Factbox: Potential candidates to succeed Kramp-Karrenbauer as German conservative leader

Annegret Kramp-Karrenbauer, Chancellor Angela Merkel’s protegee and leader of their conservative Christian Democrats (CDU), will not run for chancellor in Germany’s federal election next year, a source in her party said on Monday.FILE PHOTO: Christian Democratic Union party (CDU) politician Friedrich Merz speaks during an interview with Reuters in Berlin, Germany, January 14, 2020. REUTERS/Annegret Hilse

Merkel, 65, has said she will not seek re-election to the post at the next federal election, due by October 2021.

Kramp-Karrenbauer told CDU leaders she would give up the party chair as well as her ambitions of running for chancellor, as she believed one person should do both, the source said. She would organize a process to fill both roles in the summer.

Below are key facts on the leading potential candidates to replace Kramp-Karrenbauer as the chancellor candidate for the so-called ‘Union’ conservative bloc, which comprises the CDU and their Bavarian sister party, the Christian Social Union (CSU).

WHO COULD BE THE CDU/CSU’S CHANCELLOR CANDIDATE?
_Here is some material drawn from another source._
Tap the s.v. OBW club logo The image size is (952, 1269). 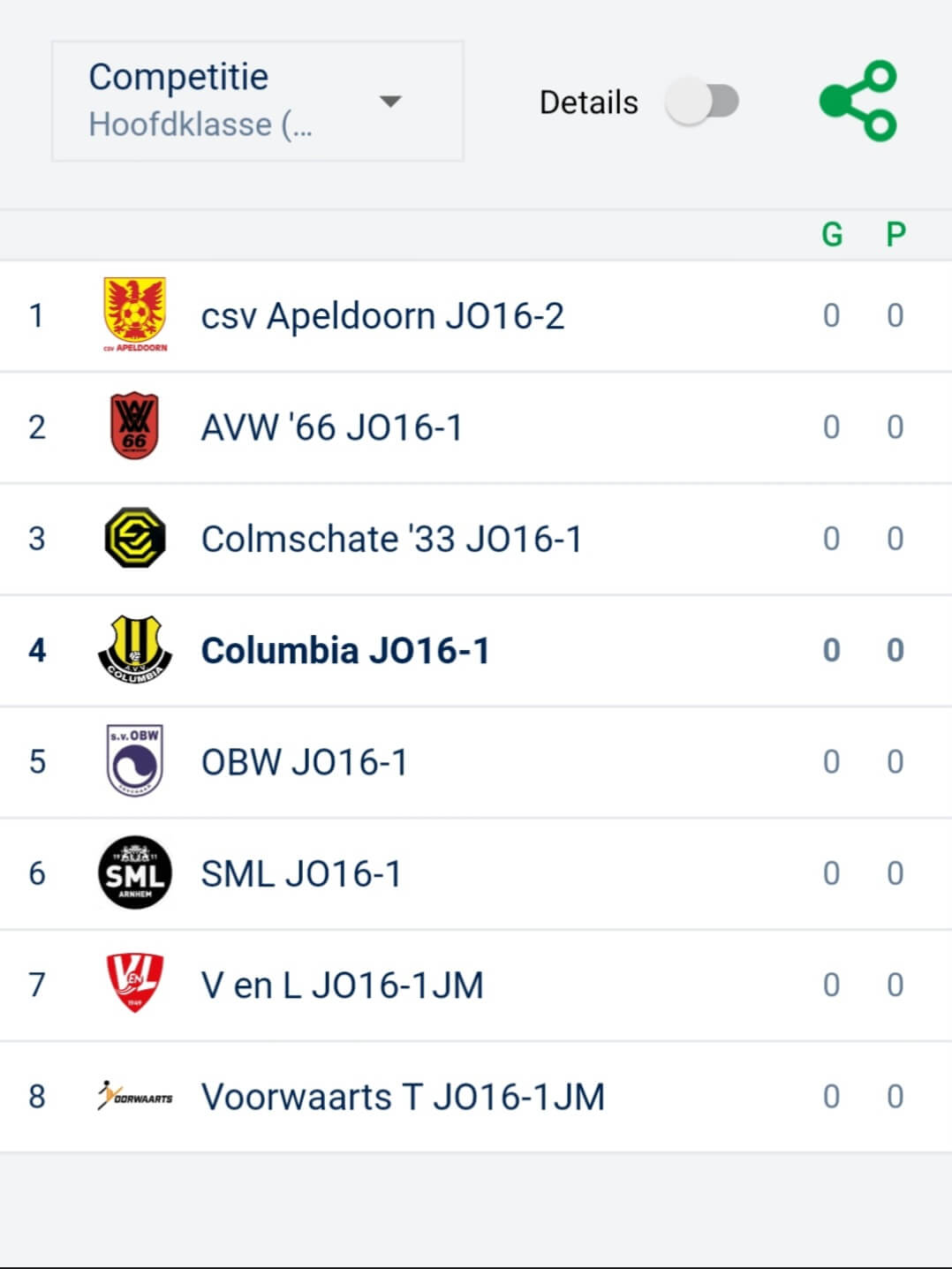(x=134, y=760)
FRIEDRICH MERZ – Merz, 64, came second to Kramp-Karrenbauer in the December 2018 race for the CDU leadership and has remained prolific ever since as she struggled to assert herself. To seek the chair, he returned from the political wilderness after losing out to Merkel in a power struggle in 2002 and leaving the Bundestag in 2009. His socially conservative, pro-business message appeals to the CDU’s core of western, Catholic men who see Merkel – a Protestant woman from the east – as an anomaly. Earlier this month, Merz said he had quit asset manager Blackrock to focus more on politics.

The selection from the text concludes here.